The importance of dialogue after the introduction of sound in 1929 meant a more significant role for the screenwriter, who was often a well-known dramatist. The hit plays of Ivor Novello, Emlyn Williams, Noël Coward, George Bernard Shaw, J.B.Priestley, R.C.Sherriff and Ben Travers were all transferred to film. Some dramatists also wrote directly for the screen, as Sherriff did in The Four Feathers (d. Zoltan Korda, 1939). J.B.Priestley wrote the script for the Gracie Fields vehicle Sing as We Go (d. Basil Dean, 1934).
Not all playwrights adapted their own work for the screen, but Shaw co-wrote the script for Arms and the Man (d. Cecil Lewis, 1932), and wrote the screenplay for Pygmalion (d. Anthony Asquith, 1938). As Britain's leading playwright he was very particular about how his work was filmed. The Hungarian producer Gabriel Pascal succeeded in persuading Shaw to assign to him the film rights to several of the major plays; Major Barbara (d. Gabriel Pascal, 1941) and Caesar and Cleopatra (d. Gabriel Pascal, 1945) followed. Pascal's secret was to persuade Shaw himself to make the changes necessary to translate the plays to the screen, without losing any of their Shavian essence.
Many of the plays of William Shakespeare had been filmed in silent versions by the great actor managers of the day, but the coming of sound resulted in only two British film versions of the Bard during the 1930s. In The Immortal Gentleman (d. Widgey R. Newman, 1935), Shakespeare, Ben Jonson and Michael Drayton meet in a Southwark tavern and the people they see there remind Shakespeare of some of his characters, giving rise to extracts from the plays. As You Like It (d. Paul Czinner, 1937) was set in an elaborately-designed studio forest with real animals, and featured some distinguished names both behind and in front of the camera. Mainly a vehicle for Czinner's wife Elisabeth Bergner (Rosalind), the film also starred a young and passionate Laurence Olivier as Orlando.
Many people felt that even if the talking film did no more than record the masterpieces of the theatre, it deserved every praise. Others disagreed, seeing the theatre as a bulwark against British films "directed by people without taste, with no sense of language - nothing to express but the crudest sentimentality", as Sir Nigel Playfair put it. These feelings did not stop him from appearing in Perfect Understanding (d. Cyril Gardner, 1933) with Gloria Swanson and Laurence Olivier, or Little Stranger (d. George King, 1934) in which he played an elderly clerk who adopts an orphan.
Meanwhile, some directors, including Alfred Hitchcock and Victor Saville, were trying to find ways to make stage plays cinematic.

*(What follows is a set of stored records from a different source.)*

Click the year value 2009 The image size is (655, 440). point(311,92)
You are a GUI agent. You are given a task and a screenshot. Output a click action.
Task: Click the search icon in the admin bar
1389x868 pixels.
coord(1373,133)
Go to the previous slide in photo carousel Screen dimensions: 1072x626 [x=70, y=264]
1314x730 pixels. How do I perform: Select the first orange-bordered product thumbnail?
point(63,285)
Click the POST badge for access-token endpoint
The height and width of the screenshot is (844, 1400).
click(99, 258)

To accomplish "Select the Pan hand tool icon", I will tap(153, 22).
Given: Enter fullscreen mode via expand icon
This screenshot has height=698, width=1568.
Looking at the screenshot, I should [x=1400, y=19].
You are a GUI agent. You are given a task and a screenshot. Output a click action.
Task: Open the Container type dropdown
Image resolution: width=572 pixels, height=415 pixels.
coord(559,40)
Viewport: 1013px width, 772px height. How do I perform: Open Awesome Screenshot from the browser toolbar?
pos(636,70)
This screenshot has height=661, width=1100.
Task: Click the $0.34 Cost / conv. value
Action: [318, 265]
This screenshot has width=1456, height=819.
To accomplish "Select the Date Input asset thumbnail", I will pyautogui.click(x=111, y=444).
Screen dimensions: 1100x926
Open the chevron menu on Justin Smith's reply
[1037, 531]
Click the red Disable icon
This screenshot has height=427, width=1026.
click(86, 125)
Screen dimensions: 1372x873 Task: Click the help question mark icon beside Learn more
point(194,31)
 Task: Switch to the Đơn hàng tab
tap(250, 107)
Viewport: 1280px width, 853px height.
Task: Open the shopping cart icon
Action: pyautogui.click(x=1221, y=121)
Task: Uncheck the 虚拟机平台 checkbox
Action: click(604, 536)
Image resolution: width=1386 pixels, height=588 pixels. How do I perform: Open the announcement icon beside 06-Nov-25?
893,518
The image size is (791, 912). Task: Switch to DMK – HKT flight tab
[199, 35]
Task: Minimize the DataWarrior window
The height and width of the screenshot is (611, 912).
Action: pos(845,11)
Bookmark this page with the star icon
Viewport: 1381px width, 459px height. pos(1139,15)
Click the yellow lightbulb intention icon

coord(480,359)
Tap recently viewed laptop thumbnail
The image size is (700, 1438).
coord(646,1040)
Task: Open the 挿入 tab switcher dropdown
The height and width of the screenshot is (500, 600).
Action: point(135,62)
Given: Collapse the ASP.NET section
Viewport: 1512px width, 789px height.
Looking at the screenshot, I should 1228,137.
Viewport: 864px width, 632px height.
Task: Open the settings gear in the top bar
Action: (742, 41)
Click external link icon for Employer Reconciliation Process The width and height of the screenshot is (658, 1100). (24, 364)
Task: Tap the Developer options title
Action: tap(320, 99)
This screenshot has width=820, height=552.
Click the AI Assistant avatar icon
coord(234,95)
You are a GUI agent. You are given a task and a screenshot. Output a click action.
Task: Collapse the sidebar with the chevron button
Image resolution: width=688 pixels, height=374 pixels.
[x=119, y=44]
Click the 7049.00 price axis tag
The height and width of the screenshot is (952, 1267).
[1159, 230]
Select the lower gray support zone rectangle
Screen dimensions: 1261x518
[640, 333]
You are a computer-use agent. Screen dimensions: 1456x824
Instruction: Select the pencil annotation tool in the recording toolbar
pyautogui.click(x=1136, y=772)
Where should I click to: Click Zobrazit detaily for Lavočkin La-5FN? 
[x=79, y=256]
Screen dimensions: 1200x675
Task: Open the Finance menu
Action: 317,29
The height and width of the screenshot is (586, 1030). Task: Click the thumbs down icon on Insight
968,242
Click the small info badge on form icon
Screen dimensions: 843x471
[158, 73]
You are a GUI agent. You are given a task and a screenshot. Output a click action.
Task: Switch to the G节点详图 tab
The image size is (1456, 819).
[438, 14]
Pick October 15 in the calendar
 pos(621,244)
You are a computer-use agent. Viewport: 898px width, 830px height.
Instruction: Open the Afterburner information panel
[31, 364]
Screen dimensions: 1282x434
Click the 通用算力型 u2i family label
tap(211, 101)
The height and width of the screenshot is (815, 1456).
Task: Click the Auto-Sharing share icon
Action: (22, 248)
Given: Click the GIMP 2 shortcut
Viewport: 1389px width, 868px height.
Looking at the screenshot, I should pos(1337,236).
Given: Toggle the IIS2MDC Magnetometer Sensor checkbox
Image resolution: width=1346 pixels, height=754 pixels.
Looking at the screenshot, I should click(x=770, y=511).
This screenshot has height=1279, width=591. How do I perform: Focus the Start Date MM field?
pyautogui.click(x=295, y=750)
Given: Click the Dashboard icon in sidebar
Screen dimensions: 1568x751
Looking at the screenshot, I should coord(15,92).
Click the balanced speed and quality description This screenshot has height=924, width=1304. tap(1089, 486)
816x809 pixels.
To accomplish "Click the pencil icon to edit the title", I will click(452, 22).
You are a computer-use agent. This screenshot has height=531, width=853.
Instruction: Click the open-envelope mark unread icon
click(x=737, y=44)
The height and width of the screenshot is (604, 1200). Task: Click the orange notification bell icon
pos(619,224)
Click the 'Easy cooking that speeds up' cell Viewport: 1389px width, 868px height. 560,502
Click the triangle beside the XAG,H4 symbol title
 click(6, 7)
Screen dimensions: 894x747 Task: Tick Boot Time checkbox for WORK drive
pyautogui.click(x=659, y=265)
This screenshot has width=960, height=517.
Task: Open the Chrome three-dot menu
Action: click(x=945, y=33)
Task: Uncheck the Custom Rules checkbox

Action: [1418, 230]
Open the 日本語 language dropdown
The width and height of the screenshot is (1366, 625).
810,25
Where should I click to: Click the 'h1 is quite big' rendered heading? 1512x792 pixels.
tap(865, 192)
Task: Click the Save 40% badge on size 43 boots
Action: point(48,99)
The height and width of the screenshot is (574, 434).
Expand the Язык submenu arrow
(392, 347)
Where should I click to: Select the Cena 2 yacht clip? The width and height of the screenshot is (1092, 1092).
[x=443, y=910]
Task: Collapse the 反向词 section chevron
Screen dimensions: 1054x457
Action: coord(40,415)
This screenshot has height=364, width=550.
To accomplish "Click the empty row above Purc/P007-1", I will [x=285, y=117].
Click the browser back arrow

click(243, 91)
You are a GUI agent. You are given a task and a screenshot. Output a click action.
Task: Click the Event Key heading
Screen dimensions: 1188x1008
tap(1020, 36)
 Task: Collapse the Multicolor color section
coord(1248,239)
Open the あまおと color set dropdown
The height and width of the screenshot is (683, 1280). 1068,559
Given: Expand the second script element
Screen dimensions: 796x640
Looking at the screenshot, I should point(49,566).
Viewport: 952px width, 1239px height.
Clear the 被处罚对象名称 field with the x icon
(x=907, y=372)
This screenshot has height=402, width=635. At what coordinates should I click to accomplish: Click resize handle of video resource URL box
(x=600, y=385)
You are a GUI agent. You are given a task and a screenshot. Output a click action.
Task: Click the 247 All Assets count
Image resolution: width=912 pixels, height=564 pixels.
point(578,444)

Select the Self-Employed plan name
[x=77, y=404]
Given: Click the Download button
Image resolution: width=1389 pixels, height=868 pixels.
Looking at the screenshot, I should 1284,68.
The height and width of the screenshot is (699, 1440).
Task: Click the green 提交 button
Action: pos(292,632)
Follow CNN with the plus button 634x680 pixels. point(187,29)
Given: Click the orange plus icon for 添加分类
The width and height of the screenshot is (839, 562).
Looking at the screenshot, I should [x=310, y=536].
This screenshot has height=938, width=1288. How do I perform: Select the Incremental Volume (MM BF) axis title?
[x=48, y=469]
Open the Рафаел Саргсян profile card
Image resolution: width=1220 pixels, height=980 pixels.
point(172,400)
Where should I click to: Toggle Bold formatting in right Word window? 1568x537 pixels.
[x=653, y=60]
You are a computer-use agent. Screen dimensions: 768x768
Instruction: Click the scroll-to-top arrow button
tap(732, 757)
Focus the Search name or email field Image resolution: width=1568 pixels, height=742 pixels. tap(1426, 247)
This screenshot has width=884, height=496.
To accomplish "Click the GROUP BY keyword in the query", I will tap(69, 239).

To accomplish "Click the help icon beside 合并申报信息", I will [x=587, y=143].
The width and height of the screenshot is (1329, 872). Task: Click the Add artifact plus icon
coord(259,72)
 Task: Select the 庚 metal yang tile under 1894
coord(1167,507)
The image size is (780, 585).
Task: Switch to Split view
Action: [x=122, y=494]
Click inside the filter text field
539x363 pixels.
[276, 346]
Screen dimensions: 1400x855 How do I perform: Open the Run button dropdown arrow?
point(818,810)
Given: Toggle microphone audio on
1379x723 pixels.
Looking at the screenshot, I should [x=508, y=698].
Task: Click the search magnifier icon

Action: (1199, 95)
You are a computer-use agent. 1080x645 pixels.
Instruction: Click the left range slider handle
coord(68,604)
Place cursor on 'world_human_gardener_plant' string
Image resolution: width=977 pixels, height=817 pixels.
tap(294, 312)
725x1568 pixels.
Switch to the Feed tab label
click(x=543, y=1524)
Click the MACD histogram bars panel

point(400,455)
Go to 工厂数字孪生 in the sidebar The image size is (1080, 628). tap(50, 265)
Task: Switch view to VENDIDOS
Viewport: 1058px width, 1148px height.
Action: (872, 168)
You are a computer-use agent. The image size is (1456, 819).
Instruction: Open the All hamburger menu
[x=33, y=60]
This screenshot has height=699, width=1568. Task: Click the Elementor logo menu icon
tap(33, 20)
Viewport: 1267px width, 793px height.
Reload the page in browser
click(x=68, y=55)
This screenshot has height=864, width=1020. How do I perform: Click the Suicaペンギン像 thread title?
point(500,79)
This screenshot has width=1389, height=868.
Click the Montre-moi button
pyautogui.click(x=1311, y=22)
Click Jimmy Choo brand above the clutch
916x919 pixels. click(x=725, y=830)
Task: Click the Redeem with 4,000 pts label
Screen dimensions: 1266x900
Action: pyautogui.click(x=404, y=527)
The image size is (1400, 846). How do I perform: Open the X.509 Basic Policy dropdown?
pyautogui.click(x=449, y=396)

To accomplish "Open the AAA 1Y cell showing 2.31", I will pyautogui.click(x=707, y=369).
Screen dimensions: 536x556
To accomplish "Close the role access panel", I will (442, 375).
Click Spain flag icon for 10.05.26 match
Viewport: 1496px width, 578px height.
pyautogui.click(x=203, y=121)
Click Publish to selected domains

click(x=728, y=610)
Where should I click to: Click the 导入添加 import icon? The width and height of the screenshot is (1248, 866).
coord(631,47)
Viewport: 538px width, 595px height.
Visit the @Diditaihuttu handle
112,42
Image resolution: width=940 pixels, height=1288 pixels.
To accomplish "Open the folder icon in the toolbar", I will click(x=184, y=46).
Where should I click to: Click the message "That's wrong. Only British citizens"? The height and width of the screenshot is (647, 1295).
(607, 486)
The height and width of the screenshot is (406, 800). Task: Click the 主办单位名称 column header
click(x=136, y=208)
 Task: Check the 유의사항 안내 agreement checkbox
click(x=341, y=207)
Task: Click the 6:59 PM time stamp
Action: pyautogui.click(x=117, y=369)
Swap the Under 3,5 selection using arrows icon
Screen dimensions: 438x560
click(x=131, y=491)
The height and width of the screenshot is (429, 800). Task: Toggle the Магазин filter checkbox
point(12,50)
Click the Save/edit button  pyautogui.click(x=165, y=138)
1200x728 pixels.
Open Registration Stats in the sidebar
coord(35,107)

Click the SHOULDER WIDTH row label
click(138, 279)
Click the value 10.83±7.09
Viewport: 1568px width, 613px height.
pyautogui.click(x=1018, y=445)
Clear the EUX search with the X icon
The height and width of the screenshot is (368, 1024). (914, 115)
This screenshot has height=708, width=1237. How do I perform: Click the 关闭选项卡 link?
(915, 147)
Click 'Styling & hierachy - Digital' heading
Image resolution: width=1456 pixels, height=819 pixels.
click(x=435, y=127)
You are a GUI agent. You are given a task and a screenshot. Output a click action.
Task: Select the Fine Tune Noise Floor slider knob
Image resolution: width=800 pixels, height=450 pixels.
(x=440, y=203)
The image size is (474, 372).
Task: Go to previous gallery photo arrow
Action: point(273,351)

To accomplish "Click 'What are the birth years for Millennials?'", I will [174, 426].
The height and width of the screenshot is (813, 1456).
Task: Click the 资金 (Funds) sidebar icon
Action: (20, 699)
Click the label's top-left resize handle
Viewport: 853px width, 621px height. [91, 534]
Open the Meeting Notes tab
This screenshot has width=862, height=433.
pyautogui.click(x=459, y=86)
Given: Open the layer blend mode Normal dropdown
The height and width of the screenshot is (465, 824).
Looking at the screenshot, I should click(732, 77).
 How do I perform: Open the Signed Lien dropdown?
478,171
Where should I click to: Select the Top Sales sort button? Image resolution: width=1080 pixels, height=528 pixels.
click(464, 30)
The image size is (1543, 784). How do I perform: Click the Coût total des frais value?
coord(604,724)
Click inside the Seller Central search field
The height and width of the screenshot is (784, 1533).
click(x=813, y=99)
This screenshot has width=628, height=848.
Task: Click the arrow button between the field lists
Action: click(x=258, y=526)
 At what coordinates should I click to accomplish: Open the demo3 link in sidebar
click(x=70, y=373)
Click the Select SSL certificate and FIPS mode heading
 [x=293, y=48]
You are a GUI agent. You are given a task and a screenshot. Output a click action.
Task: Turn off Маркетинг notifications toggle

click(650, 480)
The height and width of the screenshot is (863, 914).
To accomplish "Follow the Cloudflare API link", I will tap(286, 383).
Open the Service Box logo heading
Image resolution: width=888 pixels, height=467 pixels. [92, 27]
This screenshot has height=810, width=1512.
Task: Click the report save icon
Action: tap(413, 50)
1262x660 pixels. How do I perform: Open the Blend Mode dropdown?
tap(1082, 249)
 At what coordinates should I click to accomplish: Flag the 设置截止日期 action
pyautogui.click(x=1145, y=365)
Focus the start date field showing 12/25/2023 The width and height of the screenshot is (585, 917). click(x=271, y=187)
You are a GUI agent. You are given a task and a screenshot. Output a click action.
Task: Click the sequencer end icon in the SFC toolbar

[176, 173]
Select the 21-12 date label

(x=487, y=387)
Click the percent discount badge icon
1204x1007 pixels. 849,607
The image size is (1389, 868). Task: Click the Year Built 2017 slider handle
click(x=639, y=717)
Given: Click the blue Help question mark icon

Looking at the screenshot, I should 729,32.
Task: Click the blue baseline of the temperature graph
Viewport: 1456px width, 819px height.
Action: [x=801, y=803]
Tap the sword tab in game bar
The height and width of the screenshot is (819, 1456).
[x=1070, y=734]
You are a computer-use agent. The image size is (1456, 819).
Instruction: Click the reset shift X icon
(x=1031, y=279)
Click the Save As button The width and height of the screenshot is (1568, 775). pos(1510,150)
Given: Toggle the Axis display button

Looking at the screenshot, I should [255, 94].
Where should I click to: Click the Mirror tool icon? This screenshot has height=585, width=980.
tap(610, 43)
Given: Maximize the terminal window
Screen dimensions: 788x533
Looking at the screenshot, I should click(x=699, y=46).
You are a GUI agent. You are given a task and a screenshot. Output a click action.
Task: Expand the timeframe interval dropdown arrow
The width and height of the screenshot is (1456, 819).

Saville introduced greater realism in such films as Hindle Wakes (1931) and The Good Companions (1933), while Hitchcock - who saw a lot of theatre, especially when very young - continued the exploration of the possibilities of purely visual storytelling which he began in his silent films, including the use of objects as symbols in his work (as against the theatre's use of symbols for objects).